───── Data for review ─────
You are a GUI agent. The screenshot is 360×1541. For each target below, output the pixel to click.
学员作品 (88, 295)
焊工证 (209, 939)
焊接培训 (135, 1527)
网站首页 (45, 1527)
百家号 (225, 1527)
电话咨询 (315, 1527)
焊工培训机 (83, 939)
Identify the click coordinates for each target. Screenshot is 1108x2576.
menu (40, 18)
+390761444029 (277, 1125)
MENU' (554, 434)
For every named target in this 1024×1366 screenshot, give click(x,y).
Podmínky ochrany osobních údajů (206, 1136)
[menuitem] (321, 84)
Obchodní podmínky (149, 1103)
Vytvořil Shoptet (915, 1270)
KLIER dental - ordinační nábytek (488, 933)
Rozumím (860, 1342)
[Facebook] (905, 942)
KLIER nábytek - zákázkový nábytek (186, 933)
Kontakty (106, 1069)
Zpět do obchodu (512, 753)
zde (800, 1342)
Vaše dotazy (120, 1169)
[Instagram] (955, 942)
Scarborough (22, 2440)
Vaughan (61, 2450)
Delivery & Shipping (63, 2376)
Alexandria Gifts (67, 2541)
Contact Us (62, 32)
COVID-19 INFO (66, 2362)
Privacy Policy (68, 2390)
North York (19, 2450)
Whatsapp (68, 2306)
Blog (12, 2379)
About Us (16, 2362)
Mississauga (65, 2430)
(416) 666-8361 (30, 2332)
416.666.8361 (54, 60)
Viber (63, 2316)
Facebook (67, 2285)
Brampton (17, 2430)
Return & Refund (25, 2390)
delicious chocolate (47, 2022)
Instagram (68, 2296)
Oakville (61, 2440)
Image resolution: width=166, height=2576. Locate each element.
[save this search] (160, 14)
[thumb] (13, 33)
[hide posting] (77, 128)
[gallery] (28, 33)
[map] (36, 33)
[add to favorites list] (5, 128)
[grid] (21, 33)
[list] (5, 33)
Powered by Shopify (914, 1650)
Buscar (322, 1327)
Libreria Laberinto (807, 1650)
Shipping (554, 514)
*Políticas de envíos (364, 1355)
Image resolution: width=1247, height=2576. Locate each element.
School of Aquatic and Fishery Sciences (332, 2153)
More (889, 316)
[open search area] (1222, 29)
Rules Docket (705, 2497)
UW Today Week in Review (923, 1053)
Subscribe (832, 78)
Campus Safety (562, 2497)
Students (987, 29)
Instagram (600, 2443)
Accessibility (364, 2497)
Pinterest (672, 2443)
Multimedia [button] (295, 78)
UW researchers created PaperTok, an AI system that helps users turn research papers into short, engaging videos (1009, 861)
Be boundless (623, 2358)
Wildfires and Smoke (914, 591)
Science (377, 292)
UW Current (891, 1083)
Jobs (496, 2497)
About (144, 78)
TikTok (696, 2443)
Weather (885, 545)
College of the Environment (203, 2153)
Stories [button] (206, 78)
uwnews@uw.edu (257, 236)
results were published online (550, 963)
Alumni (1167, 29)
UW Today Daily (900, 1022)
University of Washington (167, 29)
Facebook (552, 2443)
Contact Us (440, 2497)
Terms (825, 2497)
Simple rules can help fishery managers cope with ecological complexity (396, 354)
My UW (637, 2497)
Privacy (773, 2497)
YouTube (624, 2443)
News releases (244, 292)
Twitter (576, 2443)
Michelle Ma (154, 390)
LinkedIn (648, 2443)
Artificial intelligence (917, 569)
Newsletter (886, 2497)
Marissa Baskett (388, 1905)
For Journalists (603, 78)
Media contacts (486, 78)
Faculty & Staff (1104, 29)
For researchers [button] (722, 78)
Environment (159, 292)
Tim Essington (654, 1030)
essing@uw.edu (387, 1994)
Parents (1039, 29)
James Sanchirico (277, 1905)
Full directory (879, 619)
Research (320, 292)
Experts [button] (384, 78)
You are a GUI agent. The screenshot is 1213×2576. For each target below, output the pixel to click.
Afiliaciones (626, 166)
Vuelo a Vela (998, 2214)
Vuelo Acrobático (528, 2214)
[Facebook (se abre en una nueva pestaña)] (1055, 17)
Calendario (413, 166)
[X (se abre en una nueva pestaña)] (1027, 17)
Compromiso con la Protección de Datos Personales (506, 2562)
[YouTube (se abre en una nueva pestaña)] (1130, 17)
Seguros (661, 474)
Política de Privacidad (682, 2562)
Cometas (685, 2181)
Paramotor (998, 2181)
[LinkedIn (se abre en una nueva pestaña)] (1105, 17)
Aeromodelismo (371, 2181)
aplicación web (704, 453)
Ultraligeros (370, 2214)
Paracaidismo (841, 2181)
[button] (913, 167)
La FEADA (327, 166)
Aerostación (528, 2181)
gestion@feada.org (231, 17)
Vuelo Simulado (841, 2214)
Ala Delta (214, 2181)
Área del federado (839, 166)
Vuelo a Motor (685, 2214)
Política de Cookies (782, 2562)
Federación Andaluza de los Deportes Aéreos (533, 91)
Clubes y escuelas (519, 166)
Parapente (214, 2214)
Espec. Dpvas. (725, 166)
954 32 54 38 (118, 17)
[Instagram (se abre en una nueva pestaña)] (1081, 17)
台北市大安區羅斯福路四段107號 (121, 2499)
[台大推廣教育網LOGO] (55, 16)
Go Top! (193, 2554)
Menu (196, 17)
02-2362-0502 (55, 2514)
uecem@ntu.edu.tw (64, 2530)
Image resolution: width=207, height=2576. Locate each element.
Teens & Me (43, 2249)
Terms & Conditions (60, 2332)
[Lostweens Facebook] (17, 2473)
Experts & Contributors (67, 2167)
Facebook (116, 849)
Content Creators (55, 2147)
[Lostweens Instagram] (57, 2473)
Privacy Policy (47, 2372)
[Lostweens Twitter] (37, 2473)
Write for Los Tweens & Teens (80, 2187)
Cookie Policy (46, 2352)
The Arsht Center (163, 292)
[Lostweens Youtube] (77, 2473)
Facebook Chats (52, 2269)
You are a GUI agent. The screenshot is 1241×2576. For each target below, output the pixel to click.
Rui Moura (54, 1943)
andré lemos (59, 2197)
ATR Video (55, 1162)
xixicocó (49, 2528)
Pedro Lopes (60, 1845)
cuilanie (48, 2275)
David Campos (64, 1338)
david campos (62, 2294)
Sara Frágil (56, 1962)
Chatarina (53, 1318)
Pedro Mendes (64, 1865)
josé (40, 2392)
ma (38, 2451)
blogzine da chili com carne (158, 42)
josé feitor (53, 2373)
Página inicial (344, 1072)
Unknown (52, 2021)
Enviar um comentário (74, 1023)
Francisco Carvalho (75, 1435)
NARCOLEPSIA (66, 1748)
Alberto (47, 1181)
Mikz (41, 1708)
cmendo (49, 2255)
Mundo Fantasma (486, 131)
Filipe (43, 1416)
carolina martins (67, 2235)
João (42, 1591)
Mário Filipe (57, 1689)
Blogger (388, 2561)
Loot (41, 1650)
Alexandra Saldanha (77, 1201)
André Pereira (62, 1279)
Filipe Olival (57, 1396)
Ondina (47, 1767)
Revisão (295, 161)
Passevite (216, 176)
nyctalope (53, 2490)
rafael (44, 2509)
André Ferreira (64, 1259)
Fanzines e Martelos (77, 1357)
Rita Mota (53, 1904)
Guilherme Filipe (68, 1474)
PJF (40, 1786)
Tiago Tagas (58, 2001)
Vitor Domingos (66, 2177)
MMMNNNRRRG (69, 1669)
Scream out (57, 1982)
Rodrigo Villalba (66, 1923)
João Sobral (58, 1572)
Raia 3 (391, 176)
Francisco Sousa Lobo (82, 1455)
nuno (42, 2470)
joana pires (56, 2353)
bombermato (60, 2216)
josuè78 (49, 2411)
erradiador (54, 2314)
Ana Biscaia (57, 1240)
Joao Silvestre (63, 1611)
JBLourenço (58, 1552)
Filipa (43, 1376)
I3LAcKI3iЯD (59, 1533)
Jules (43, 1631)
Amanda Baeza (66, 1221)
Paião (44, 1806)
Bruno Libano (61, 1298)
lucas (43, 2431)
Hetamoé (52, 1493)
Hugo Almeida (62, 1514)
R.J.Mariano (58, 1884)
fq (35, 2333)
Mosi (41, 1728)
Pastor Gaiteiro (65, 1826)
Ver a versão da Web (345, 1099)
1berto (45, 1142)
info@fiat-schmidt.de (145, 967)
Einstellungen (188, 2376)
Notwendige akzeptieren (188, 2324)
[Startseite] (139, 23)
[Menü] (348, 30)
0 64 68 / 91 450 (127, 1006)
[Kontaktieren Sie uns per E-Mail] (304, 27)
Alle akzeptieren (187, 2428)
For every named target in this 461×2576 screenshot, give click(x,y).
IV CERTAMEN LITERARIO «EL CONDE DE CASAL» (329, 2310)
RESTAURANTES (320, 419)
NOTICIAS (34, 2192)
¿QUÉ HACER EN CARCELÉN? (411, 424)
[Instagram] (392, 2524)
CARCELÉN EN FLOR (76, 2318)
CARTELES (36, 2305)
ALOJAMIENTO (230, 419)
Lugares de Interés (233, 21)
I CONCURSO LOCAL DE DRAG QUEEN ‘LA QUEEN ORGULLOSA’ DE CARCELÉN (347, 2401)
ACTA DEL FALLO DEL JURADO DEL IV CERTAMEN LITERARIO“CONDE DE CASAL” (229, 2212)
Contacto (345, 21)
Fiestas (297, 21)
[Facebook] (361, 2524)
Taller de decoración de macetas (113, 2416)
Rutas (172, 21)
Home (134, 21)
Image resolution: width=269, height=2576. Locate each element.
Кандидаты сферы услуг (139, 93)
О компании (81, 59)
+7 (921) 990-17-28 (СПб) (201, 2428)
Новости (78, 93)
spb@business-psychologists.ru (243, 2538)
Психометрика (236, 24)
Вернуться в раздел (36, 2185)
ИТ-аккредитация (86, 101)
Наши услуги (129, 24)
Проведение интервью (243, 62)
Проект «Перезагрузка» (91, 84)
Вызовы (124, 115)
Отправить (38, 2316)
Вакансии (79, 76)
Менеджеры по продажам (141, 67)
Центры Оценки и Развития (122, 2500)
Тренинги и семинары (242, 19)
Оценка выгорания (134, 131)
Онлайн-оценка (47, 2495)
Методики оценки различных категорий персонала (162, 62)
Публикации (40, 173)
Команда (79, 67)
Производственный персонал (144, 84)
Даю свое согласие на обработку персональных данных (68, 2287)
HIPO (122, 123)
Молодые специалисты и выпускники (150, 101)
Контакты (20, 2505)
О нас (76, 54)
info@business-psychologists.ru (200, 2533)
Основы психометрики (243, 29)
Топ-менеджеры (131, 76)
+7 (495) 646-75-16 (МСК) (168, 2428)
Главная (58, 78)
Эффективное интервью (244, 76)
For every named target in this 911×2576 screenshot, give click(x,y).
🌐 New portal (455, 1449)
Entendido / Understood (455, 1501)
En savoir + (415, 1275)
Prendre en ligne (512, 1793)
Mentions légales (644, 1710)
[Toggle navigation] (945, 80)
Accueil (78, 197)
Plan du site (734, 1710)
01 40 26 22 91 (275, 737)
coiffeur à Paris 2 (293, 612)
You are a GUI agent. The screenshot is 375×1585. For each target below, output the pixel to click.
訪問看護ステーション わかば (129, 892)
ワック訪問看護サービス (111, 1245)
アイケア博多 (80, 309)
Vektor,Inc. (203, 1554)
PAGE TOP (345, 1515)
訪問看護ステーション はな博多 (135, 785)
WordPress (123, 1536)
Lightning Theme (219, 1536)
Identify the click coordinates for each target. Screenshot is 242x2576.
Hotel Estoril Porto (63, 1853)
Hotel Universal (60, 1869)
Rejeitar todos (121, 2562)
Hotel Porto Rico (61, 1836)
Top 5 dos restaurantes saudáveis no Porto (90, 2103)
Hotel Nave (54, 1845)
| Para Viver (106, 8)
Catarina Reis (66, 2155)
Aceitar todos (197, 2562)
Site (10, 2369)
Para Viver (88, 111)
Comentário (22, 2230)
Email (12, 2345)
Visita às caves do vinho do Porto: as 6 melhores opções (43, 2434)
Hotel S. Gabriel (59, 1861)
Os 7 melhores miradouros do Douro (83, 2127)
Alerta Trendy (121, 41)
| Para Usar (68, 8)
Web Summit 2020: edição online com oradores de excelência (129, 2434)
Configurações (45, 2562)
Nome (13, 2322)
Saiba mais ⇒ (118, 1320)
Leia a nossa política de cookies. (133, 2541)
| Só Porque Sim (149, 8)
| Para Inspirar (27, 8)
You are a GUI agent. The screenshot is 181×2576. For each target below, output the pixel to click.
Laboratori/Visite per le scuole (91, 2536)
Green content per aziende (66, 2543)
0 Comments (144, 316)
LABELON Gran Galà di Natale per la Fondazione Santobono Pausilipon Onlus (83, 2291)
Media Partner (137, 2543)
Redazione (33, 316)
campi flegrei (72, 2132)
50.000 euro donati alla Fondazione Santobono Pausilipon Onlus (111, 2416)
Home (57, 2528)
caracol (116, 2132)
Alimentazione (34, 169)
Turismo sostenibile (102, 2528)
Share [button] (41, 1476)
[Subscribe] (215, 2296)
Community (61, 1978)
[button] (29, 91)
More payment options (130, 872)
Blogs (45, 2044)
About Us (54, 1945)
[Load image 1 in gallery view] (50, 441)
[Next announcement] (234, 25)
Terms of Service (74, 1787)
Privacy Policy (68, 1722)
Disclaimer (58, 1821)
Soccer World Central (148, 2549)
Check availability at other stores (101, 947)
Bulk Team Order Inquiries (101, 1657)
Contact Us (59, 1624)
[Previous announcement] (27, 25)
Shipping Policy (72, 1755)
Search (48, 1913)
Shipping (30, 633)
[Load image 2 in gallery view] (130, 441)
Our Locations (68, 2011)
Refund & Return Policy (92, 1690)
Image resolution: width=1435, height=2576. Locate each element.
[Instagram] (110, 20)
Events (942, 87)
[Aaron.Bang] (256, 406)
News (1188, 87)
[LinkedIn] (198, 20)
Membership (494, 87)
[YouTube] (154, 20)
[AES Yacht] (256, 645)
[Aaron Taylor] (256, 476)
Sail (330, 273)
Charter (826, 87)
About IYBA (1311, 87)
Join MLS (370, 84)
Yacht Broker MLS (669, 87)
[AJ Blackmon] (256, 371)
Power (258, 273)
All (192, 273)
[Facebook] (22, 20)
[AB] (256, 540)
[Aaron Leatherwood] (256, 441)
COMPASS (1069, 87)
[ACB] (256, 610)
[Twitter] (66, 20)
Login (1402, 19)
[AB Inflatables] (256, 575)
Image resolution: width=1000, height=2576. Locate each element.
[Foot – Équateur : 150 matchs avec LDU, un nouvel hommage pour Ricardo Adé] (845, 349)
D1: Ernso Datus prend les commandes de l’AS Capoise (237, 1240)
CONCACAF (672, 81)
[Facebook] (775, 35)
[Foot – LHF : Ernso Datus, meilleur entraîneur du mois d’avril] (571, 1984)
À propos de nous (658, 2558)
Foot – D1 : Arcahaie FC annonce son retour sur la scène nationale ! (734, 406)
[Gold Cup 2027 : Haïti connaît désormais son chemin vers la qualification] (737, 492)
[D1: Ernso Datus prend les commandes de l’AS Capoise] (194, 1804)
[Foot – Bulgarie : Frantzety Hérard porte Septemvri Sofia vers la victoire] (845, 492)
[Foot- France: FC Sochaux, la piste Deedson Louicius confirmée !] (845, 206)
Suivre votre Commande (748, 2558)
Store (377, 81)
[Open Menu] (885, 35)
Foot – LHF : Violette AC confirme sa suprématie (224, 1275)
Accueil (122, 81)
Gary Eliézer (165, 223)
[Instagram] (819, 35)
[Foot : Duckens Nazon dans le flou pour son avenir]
─────
The lines to return begin at the first line of the records and end at the line holding "For every named target in this 1024×1366"; please return them exactly, including both, and nothing beyond.

You are a GUI agent. The screenshot is 360×1541. For each target below, output the pixel to click.
学员作品 (88, 295)
焊工证 (209, 939)
焊接培训 (135, 1527)
网站首页 (45, 1527)
百家号 (225, 1527)
电话咨询 (315, 1527)
焊工培训机 (83, 939)
Identify the click coordinates for each target. Screenshot is 1108x2576.
menu (40, 18)
+390761444029 (277, 1125)
MENU' (554, 434)
For every named target in this 1024×1366 screenshot, give click(x,y).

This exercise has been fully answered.